Mais cette spécialisation crée une catégorie d'hommes extrêmement étranges. L'investigateur qui a découvert un nouveau fait naturel doit forcément éprouver en lui une impression de force et d'assurance. Avec une certaine apparence de justice, il se considérera comme un « homme qui sait ». Et, en effet, il y a en lui un morceau de quelque chose, qui, joint à d'autres lambeaux qui ne sont pas en lui, constitue vraiment le savoir. C'est la situation intime du spécialiste qui, pendant les premières années de ce siècle, a atteint sa plus frénétique exagération. Le spécialiste « sait » très bien son petit coin d'univers, mais il ignore radicalement tout le reste.

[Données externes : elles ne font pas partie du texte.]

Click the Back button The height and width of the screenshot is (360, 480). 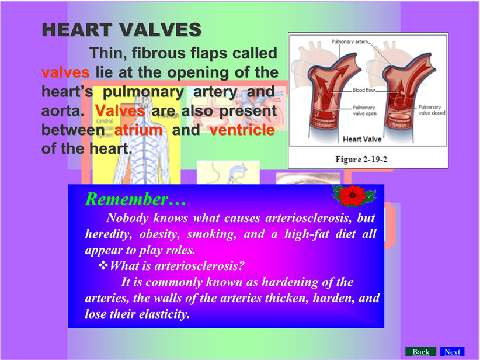[420, 352]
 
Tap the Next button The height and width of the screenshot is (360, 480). [452, 352]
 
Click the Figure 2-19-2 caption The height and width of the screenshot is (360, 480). [361, 160]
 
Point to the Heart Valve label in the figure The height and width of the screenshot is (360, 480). [362, 139]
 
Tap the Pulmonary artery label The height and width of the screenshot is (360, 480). [350, 41]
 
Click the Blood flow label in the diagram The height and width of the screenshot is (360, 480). [364, 90]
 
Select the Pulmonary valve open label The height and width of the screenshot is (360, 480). [364, 110]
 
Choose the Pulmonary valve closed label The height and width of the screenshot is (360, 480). [432, 110]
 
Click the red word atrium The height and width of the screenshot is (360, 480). [138, 130]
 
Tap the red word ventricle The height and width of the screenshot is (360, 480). [242, 130]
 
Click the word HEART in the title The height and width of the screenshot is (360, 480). [76, 30]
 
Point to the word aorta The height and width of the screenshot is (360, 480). [62, 110]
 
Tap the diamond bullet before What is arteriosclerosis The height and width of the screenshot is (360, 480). [103, 265]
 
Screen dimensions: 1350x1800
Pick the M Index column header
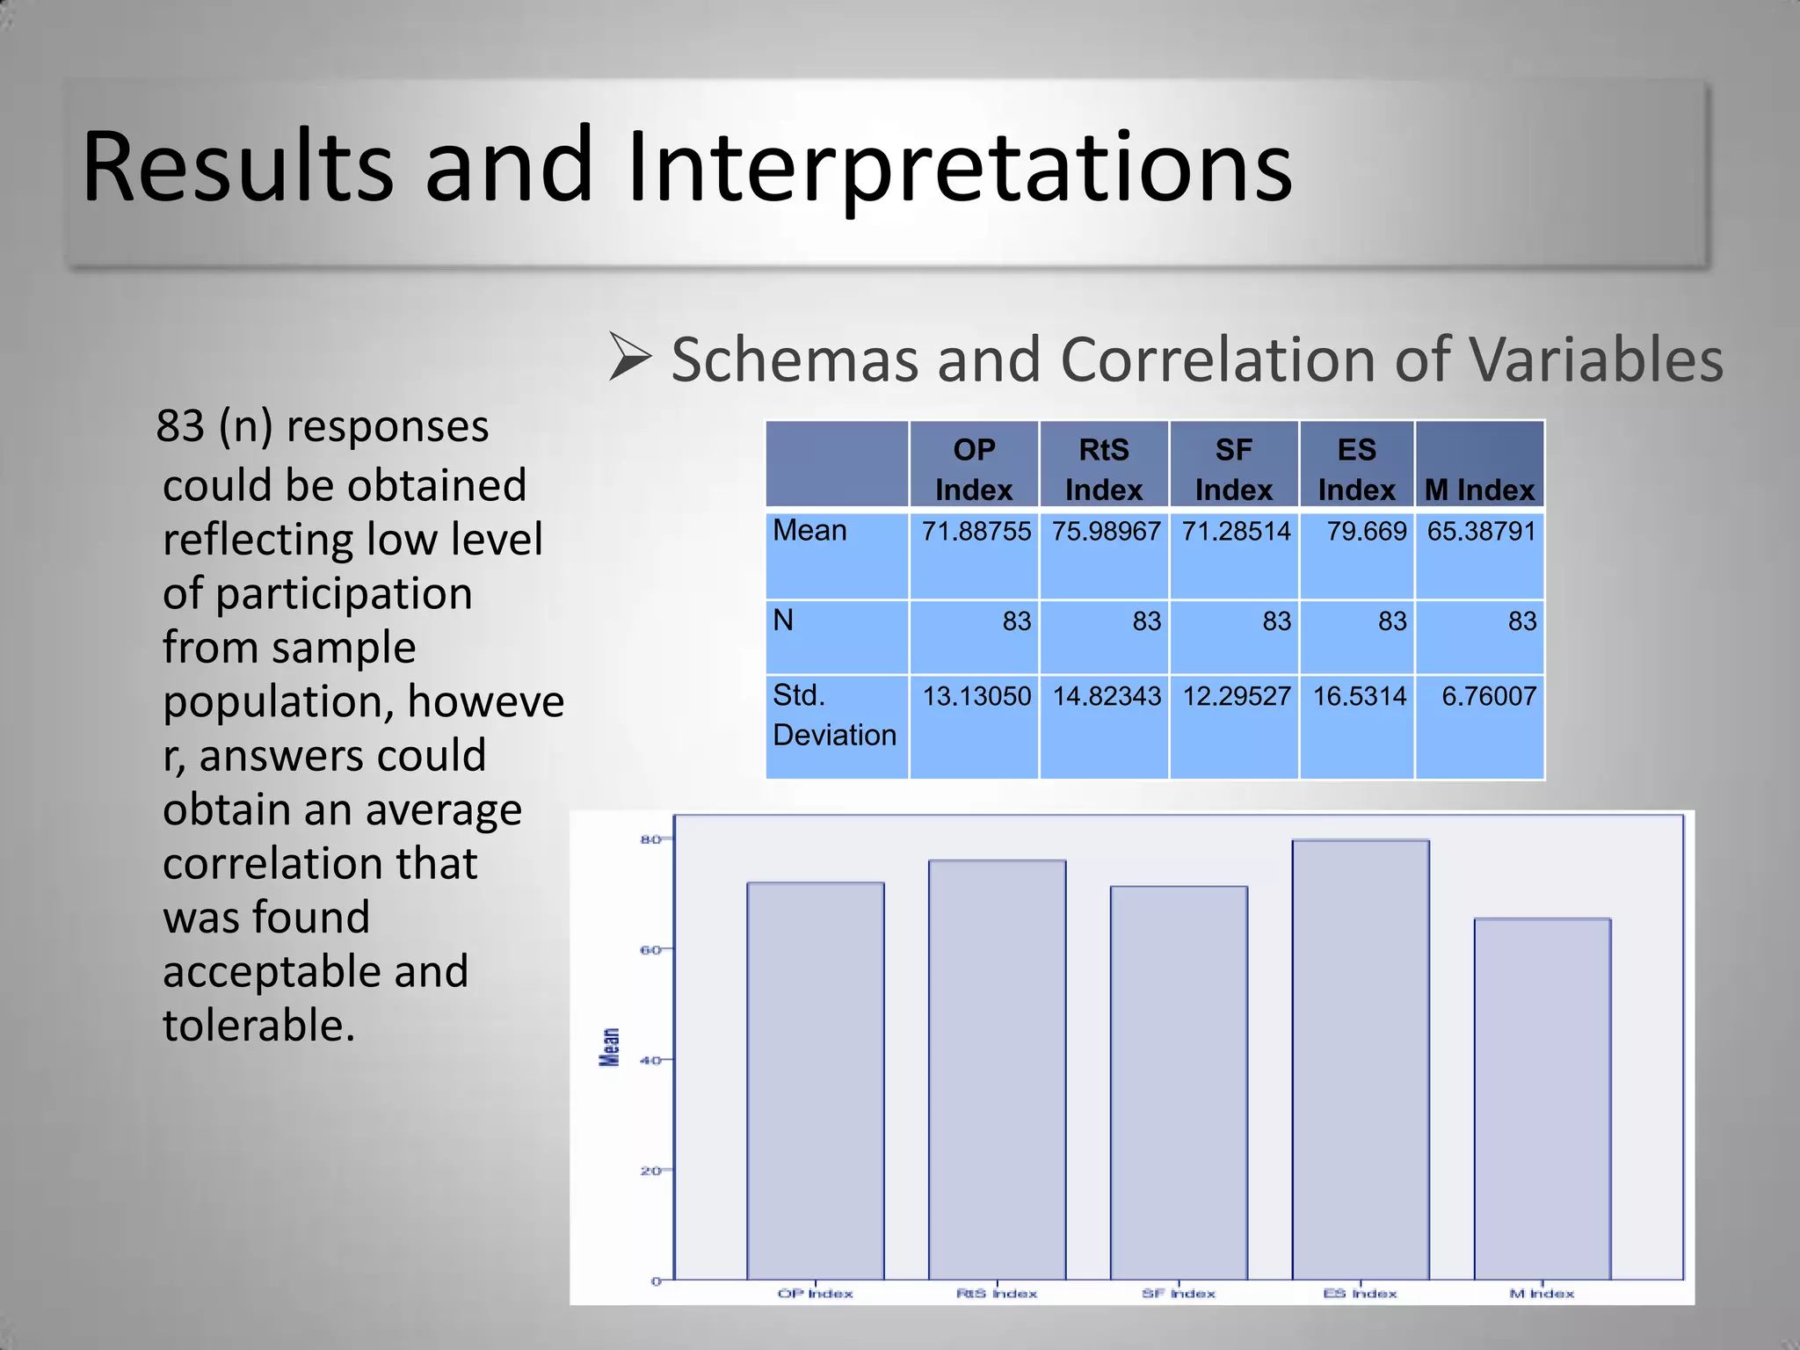coord(1479,489)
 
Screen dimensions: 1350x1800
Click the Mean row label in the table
coord(809,530)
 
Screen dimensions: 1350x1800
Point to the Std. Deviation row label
coord(833,715)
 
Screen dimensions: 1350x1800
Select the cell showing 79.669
coord(1366,531)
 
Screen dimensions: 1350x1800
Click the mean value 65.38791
coord(1481,531)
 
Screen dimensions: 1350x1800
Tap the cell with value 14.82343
coord(1107,696)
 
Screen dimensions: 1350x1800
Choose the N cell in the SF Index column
coord(1276,621)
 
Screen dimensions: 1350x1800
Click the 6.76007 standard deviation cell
coord(1488,696)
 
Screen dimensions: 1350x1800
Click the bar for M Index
coord(1542,1099)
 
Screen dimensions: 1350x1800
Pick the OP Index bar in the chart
coord(815,1081)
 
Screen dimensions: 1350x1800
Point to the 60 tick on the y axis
coord(650,949)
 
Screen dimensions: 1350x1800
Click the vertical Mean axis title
coord(609,1047)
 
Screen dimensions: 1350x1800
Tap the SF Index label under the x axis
coord(1178,1293)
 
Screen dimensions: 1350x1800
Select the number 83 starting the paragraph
coord(180,426)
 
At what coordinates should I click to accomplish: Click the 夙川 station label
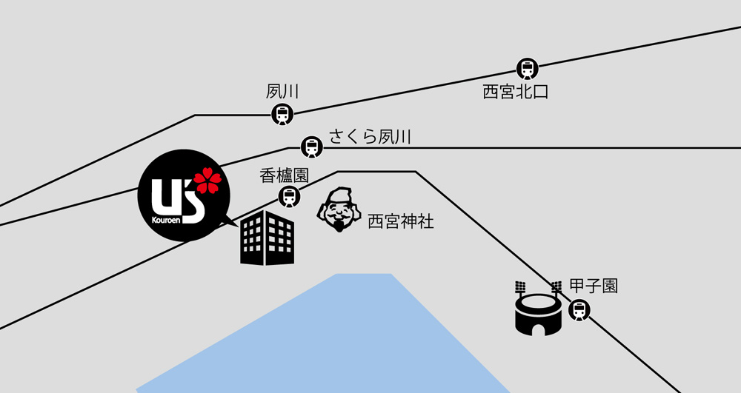282,93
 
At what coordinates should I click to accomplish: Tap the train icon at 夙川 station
282,115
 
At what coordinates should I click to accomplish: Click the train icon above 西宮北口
528,68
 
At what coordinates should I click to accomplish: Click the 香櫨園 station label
284,175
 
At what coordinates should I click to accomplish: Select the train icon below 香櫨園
289,197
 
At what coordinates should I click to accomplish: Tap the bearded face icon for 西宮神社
340,209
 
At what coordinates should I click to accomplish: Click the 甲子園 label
594,286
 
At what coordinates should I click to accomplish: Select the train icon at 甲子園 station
579,310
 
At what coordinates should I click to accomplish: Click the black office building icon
268,238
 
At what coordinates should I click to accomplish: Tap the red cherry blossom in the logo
207,181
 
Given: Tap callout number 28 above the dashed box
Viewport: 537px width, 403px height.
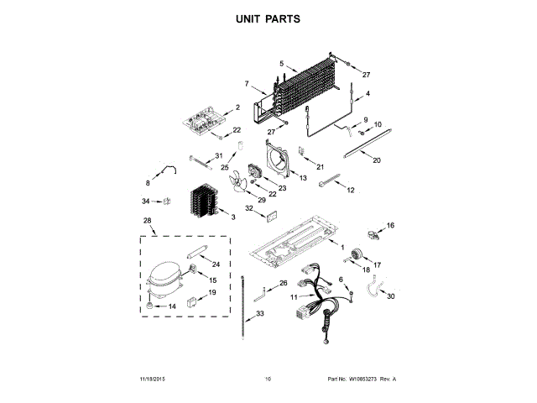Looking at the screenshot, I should tap(149, 221).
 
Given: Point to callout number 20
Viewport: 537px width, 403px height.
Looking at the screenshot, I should tap(377, 160).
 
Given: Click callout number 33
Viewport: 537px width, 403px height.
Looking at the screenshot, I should tap(260, 313).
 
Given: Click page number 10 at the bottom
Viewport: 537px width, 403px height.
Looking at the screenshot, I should tap(268, 379).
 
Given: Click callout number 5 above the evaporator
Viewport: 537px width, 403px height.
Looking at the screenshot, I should tap(282, 64).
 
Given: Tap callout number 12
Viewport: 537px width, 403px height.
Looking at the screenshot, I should tap(351, 191).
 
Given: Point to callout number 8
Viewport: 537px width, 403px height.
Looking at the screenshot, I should tap(149, 182).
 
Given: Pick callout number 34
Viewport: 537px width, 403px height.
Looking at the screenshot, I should tap(145, 202).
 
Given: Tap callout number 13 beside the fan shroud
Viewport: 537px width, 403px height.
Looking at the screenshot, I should tap(303, 179).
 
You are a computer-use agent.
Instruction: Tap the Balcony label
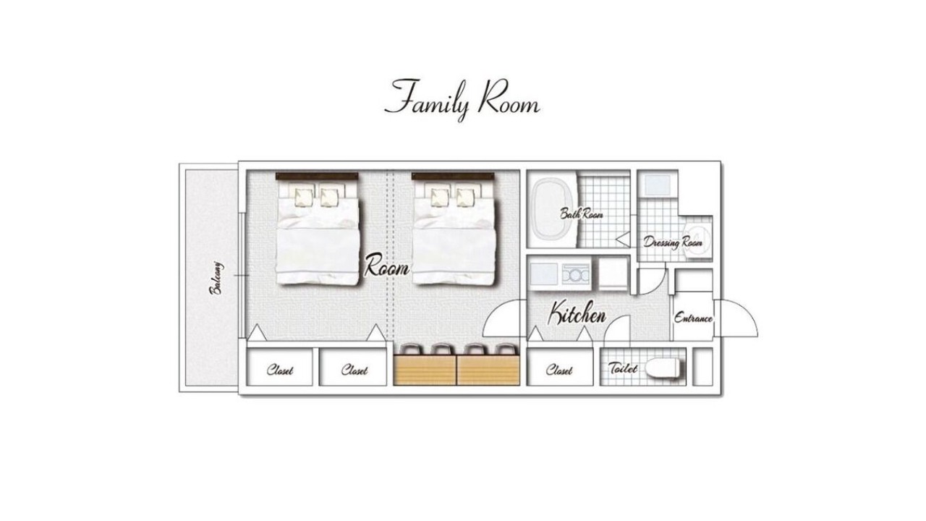click(x=216, y=278)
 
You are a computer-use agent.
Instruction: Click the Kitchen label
click(x=577, y=313)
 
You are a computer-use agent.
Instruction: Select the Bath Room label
click(x=581, y=213)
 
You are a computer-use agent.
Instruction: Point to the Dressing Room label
click(x=673, y=242)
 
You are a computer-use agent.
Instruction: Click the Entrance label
click(x=693, y=318)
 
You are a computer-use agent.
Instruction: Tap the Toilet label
click(x=623, y=368)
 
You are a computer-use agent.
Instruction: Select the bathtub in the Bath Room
click(x=552, y=211)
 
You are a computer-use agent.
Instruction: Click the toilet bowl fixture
click(x=662, y=368)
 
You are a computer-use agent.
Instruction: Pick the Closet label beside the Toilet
click(x=559, y=370)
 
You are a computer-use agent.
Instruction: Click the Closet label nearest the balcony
click(x=280, y=370)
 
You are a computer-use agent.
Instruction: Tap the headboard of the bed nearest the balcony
click(x=317, y=176)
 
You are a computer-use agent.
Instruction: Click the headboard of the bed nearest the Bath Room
click(x=453, y=176)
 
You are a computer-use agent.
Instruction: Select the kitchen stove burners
click(x=575, y=274)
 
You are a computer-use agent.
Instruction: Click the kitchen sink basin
click(x=543, y=274)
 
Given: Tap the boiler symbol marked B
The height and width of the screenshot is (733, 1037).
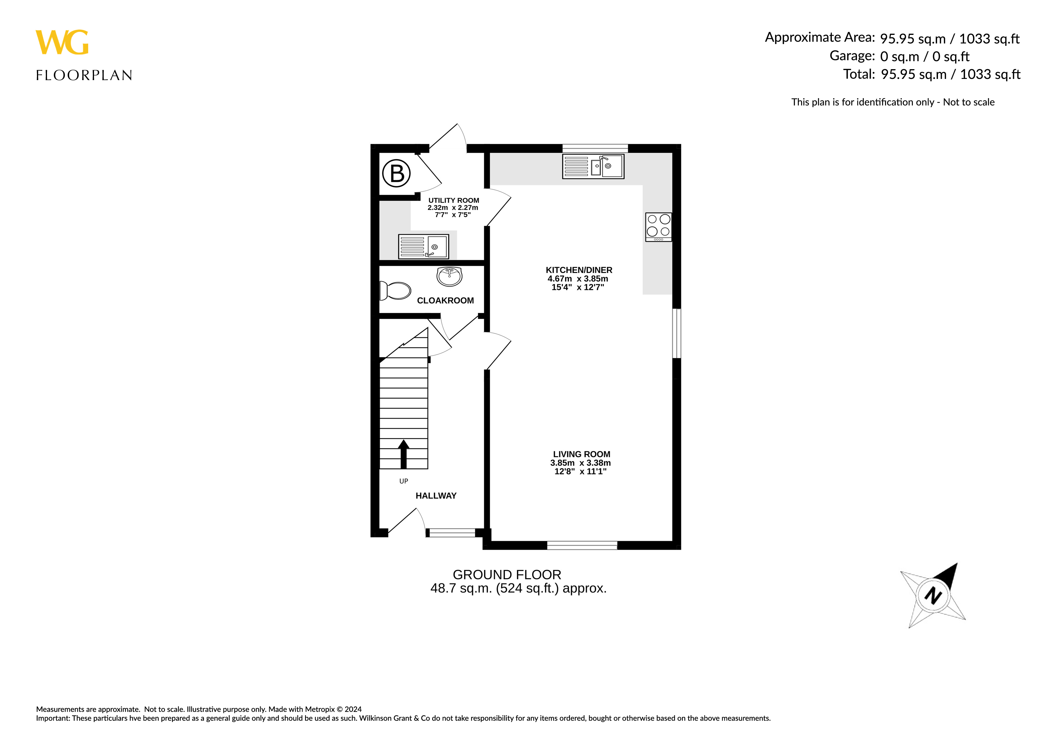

Voici donc un exemplaire bien défini de cet étrange type d'homme nouveau que j'ai essayé de peindre sous tous ses aspects. J'ai dit que c'était une configuration humaine sans égale dans toute l'histoire. Le spécialiste nous sert à concrétiser énergiquement l'espèce tout entière et à nous montrer le radicalisme de sa nouveauté. Car autrefois les hommes pouvaient se partager, simplement, en savants et en ignorants, en plus ou moins savants, en plus ou moins ignorants. Mais le spécialiste ne peut entrer en aucune de ces deux catégories. Ce n'est pas un savant, car il ignore complètement tout ce qui n'entre pas dans sa spécialité; mais il n'est pas non plus un ignorant, car c'est un « homme de science » qui connaît très bien sa petite portion d'univers. Nous dirons donc que c'est un savant-ignorant, chose extrêmement grave, puisque cela signifie que c'est un monsieur qui se comportera dans toutes les questions qu'il ignore, non comme un ignorant, mais avec toute la pédanterie de quelqu'un qui, dans son domaine spécial, est un savant."
José Ortega y Gasset, La Révolte des masses, 1930, tr. fr. L. Parrot, Éd. Stock, p. 157-160.